When I was a very young kid in the early 1990s, I was fascinated by the forbidden fruit of an action adventure film. Growing up on a hefty diet of the likes of Batman, Superman, Spider-Man, and Wolverine, this curious-looking robotic masked man definitely piqued my interest. Not too long after my first exposure to the first film’s poster in a local video store, a short-lived TV version of the character hit the screen. Unfortunately, for whatever reason, I was never around when it started being broadcast. When I asked my parents if we could rent RoboCop I received a vehement “no.” Although my parents had let me see both Terminator films before I had even hit Kindergarten (don’t worry, I turned out all right), they seemed a bit more alarmed when I started asking for a closer look at “the Future of Law Enforcement.”
A couple of years later, they finally relented, but warned me about how it would likely be the most gruesome movie I’d ever seen. Although that scared me a bit, I wanted to know what this guy was all about. I watched every moment, from ED-209’s terrible malfunction in the OCP board room, to officer Alex Murphy’s brutal murder at the hands of Clarence Boddicker, Leon Nash, and the others. Today I’m convinced that when the experience was all said and done, RoboCop unlocked something inside my head. While I was far too young to understand all of its complexities (of which there are many), I definitely felt for the man who’d been taken from the jaws of death and changed against his will. As cool as RoboCop was, I understood that his creation was a violation of a good man’s existence.
Over the course of the next 15 years, on up until today, I revisited RoboCop often, and began to truly grasp what it was. I’d always loved it, and every time I watched it with new eyes, I’d see things that I’d never known: themes of what constitutes life and bondage, themes of control and the road to dystopia, and the dangers of giving ourselves over completely to machines (both literal and societal/corporate).
As a result, RoboCop has become one of my all-time favorite sci-fi action films, and one of my absolute favorite satirical films. One of my favorite things about it is that it’s a very smart film that vigorously pretends to be as dumb as a rock. It’s a damn good movie, basically. So, when I heard that there was going to be a reboot, naturally, skepticism creeped into my head. Very much the same way that cast and crew of the original film recall the trailer getting laughs in the theater, I wrote a remake off as if it could never work.

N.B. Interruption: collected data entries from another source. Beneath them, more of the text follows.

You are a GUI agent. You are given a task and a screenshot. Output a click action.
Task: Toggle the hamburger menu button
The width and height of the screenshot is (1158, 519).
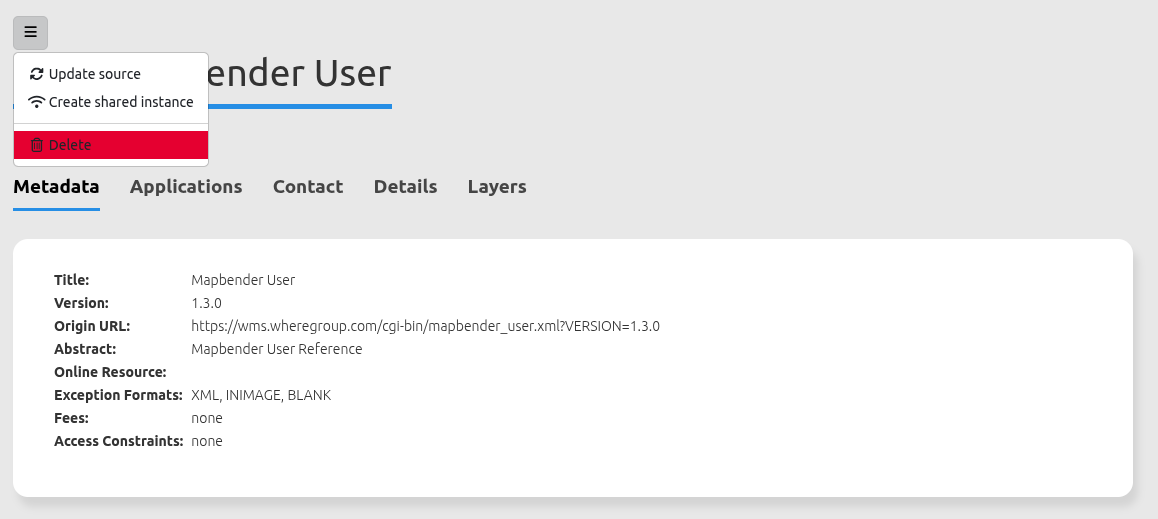tap(30, 33)
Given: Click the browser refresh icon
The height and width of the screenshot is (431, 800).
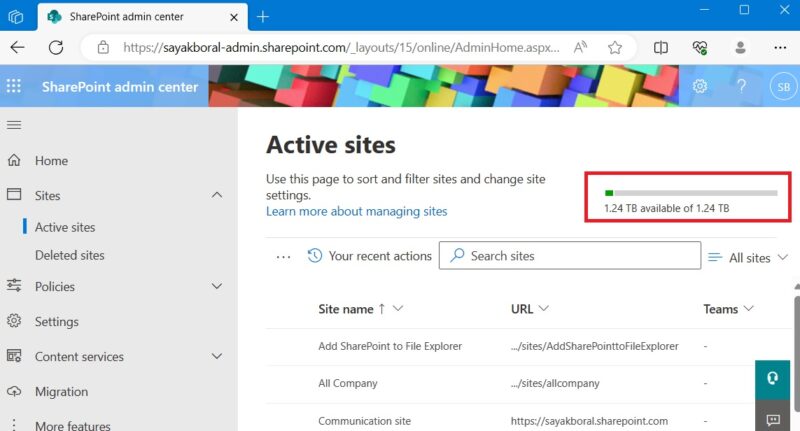Looking at the screenshot, I should tap(56, 47).
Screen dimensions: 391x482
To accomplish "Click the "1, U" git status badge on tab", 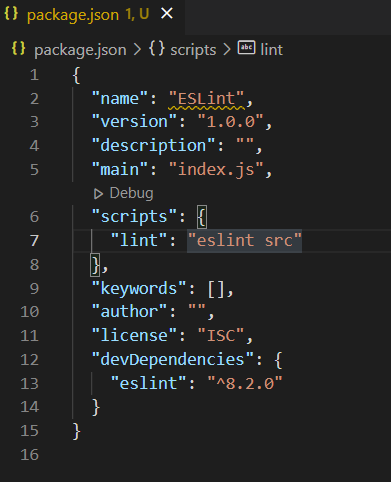I will pos(137,14).
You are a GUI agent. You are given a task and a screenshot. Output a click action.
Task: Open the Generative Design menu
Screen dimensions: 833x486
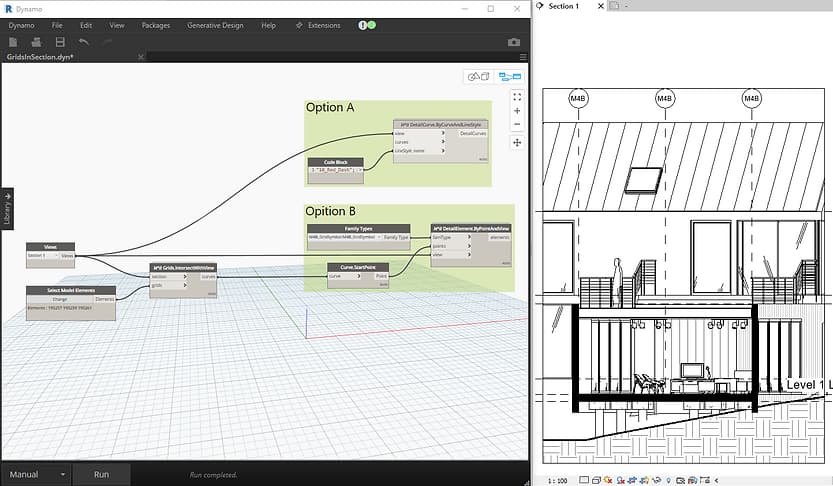tap(215, 25)
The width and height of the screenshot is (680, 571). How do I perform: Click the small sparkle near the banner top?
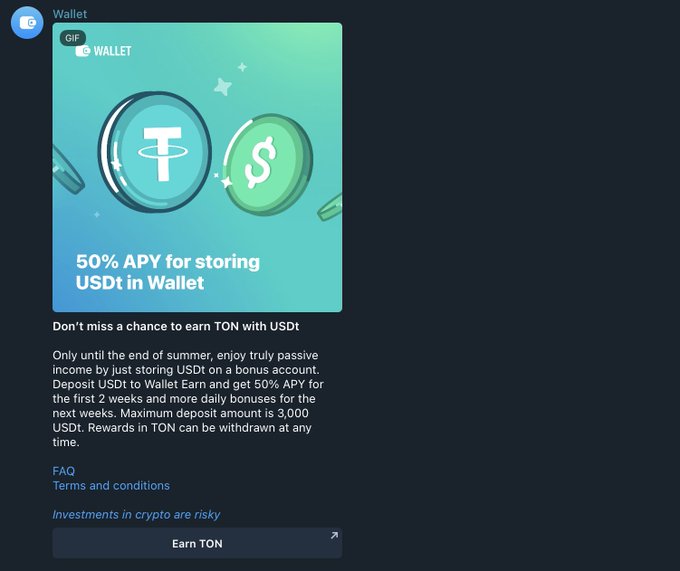(x=242, y=67)
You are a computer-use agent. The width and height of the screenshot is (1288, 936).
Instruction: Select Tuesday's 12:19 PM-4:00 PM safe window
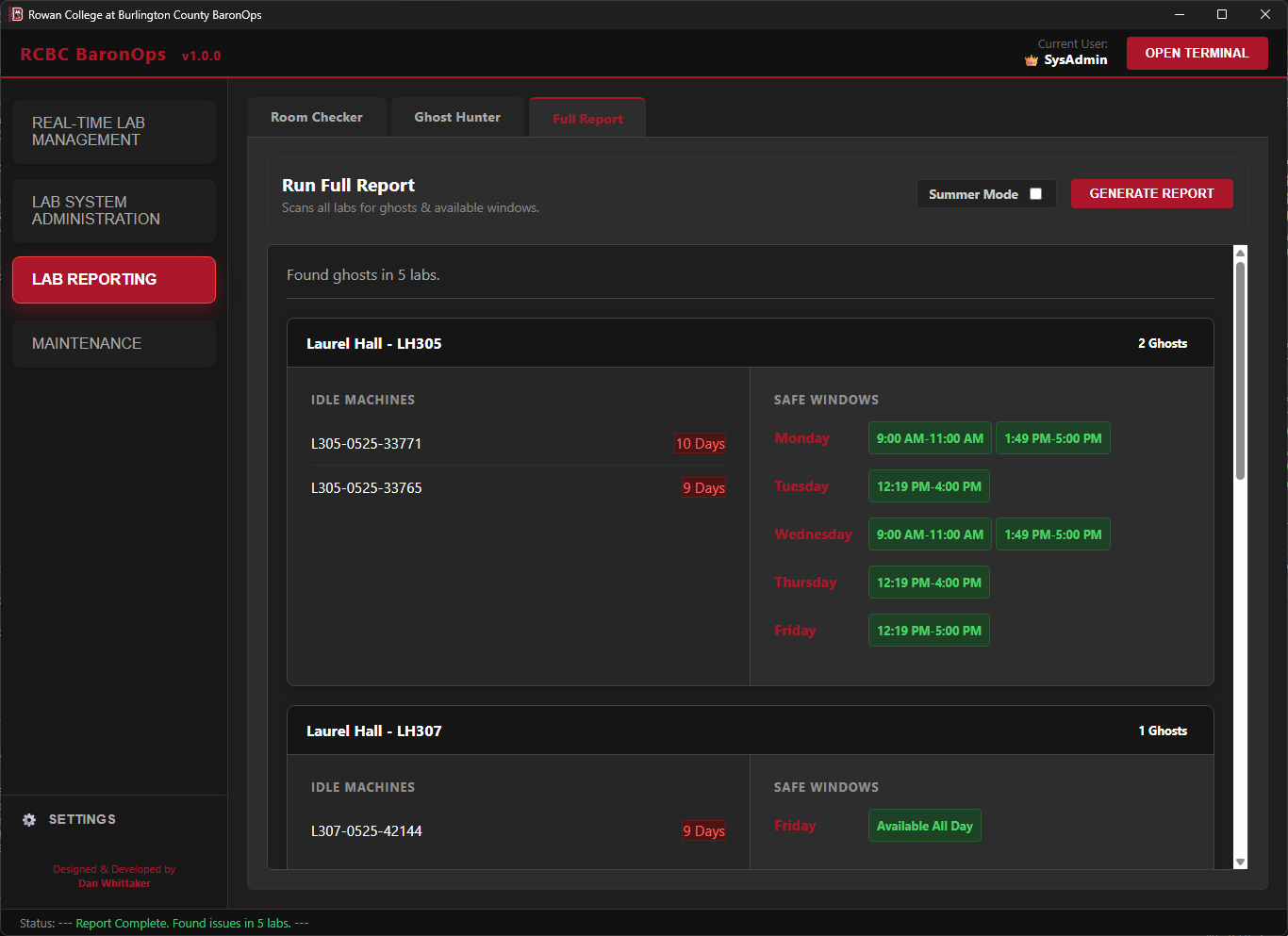tap(929, 485)
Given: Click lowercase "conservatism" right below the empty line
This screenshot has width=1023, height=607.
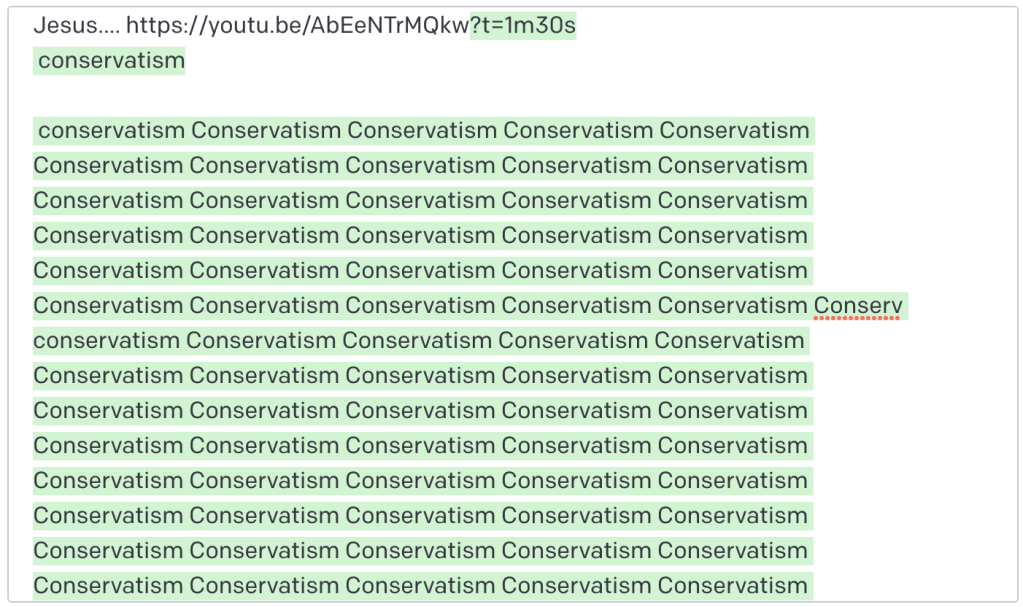Looking at the screenshot, I should [111, 131].
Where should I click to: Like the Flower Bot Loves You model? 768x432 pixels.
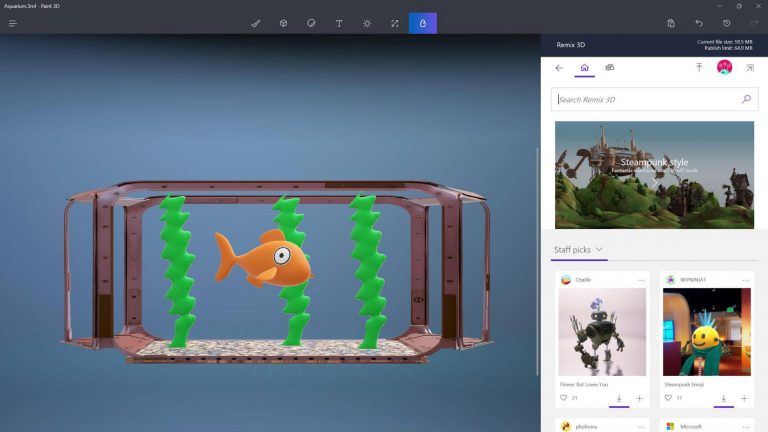coord(563,398)
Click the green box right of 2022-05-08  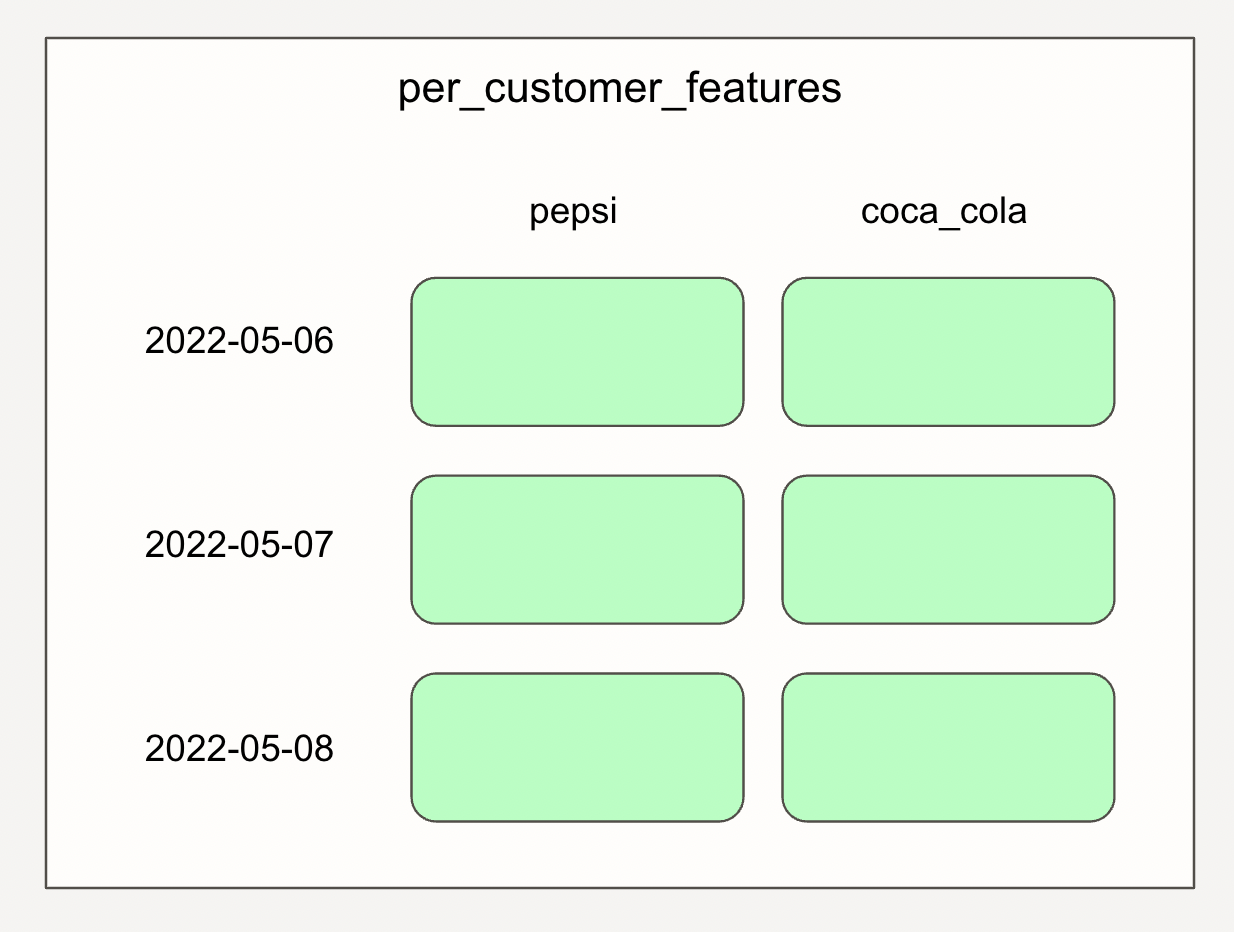[x=577, y=748]
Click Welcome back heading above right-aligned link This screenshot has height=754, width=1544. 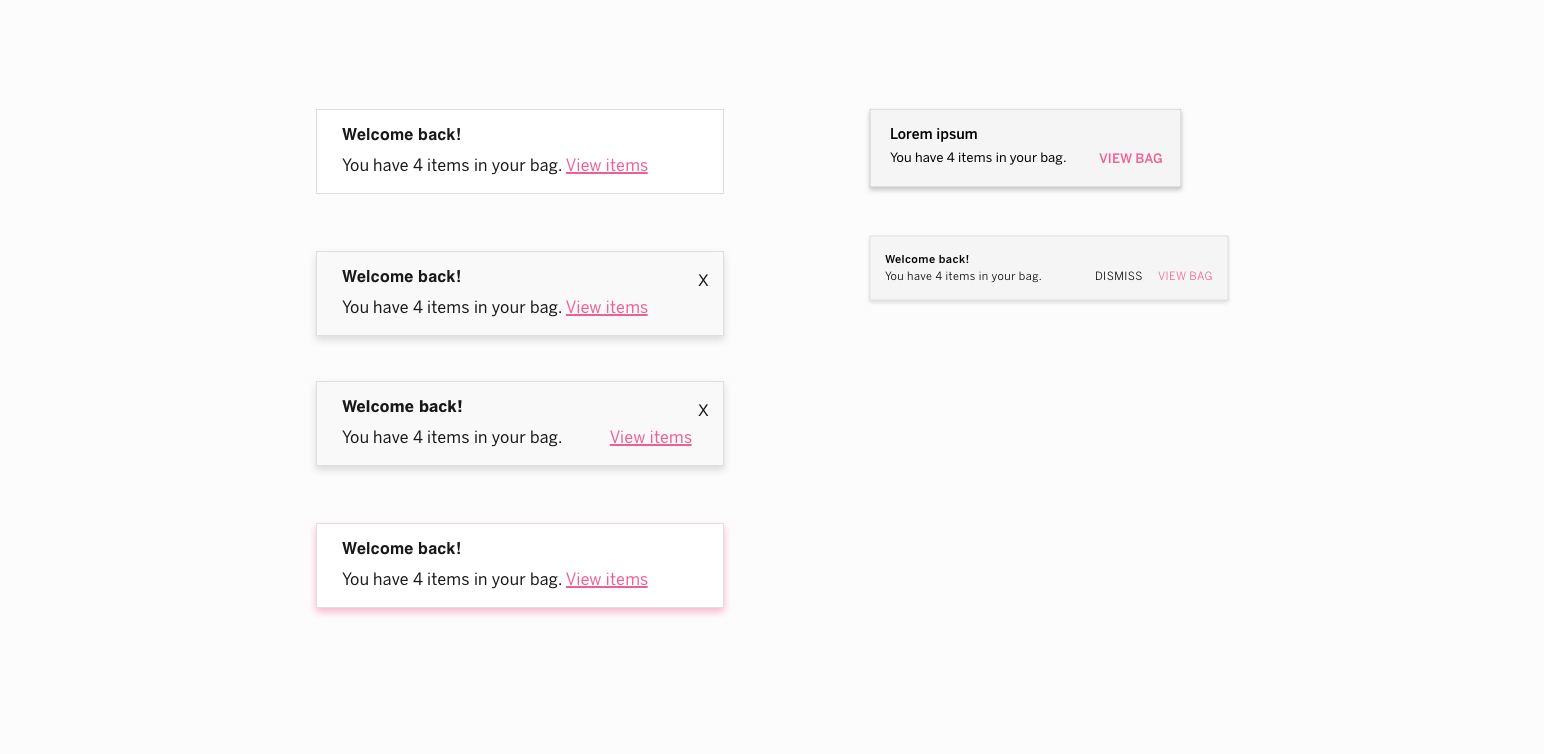coord(402,406)
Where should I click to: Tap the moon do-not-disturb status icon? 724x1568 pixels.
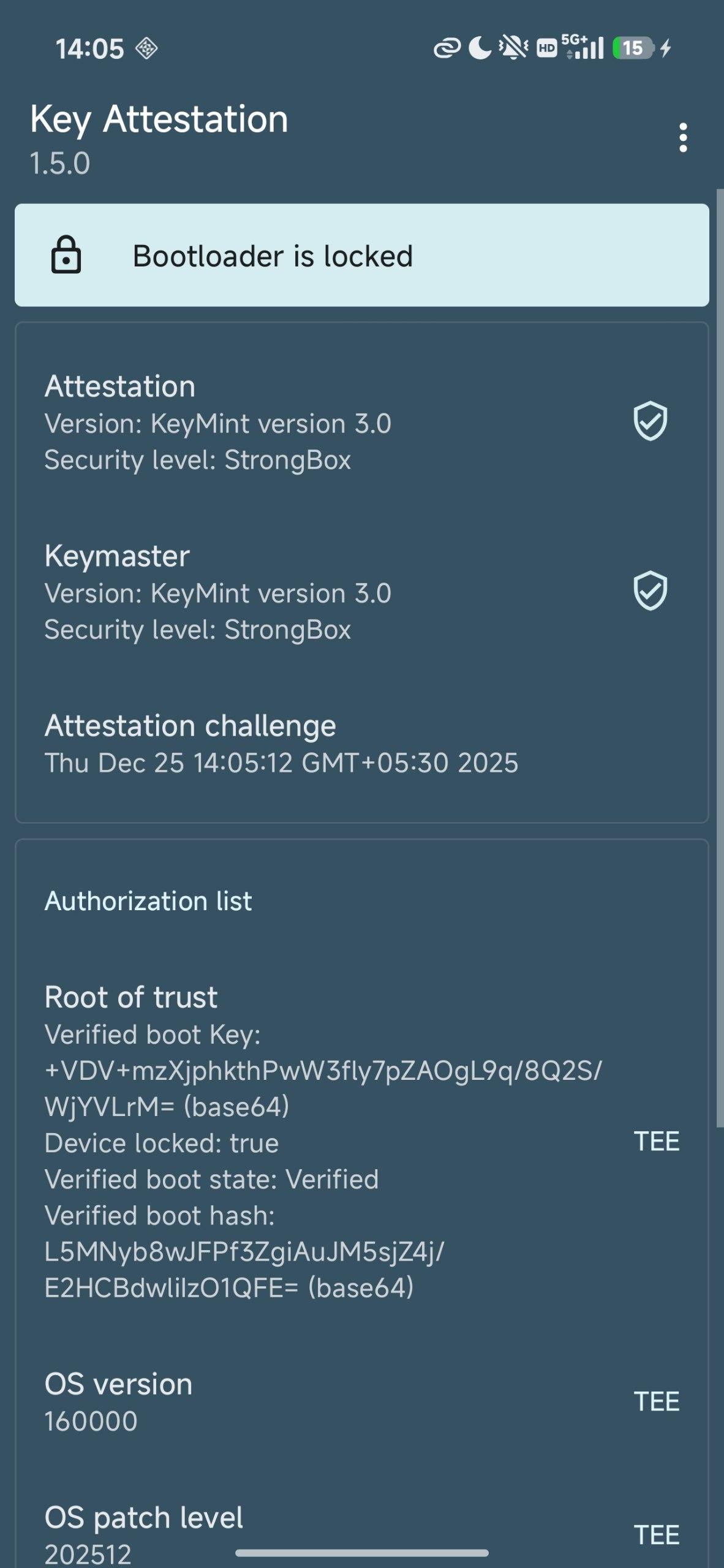coord(480,48)
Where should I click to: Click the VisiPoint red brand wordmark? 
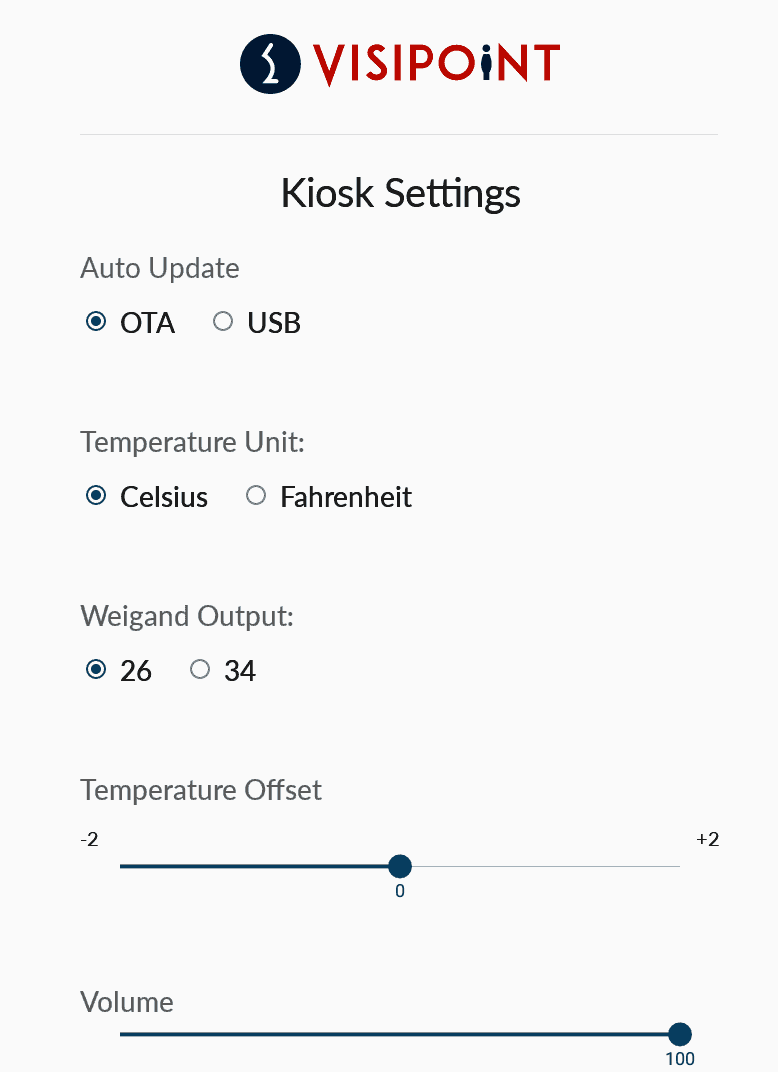pos(435,64)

Then, last night, a trailer for the 2014 film hit the internet, and it seems like the reaction has been equally lauding and critical.
As a big fan of the original film, I wanted to keep an open mind. When I first learned to navigate the internet for movie news, my quest for new information on beloved franchises focused on Batman, Superman, and RoboCop. My hope for a RoboCop 4 only completely vanished when I heard that the remake was coming, but I found it pretty easy to temper my expectations. For all the rage over the recent slew of remakes that movie audiences have been treated to, the fact is that we’ll always have the originals to enjoy. No remake should ever retroactively diminish your enjoyment of the original.
That being said, it looks like the 2014 RoboCop has a surprising amount of potential. While we’re still five months away from release, the new trailer decided to put the “action” foot forward first. The visuals it promised seemed to be very dynamic, and the vision for the film’s new world looks very interesting, and I’m finding it very difficult to argue with the casting. Not only do you have a very interesting choice in Joel Kinnaman as the title character, but when you have actors like Michael Keaton, Samuel L. Jackson, and Gary Oldman all in one project, chances are it’ll be worth watching.
The trailer reveals some noticeable changes to the old story. Instead of being shot, Alex Murphy apparently survives a terrible explosion that necessitates the full body prosthesis that turns him into RoboCop. As a result, this Robo isn’t a mindwiped automaton upon activation: he knows who he is, and he’s horrified at what he’s become. While it’s definitely intriguing, it also fundamentally changes the course of the story, going away from the original’s more muted quest of self-discovery with only fragments of memory from his former life. The trailer does, however, hint at a new exploration of man vs. machine. Gary Oldman’s character of Robo’s designer hints at a method of suppressing the free will of the mind encased in the suit, without that mind ever being aware of it. The trailer later drops a hint about an ability of the human mind his robotics couldn’t anticipate: the drive to overcome those limitations.
All in all, I think it looks more promising than I anticipated. As with any remake of an even remotely beloved work, though, it has a great deal to live up to. Hopefully by the time a second trailer is revealed, we’ll get some greater hints at other, perhaps quieter areas of the story it will aim to tell. Director Jose Padilha once described the crux of the story to ScreenRant as, “a man being turned into a product by a corporation.” To me, that sounds like the essence of a story worth telling.
To the RoboCop remake, there’s only one thing to be said:
“Your move, creep.”
RoboCop opens in theaters on February 7th, 2014.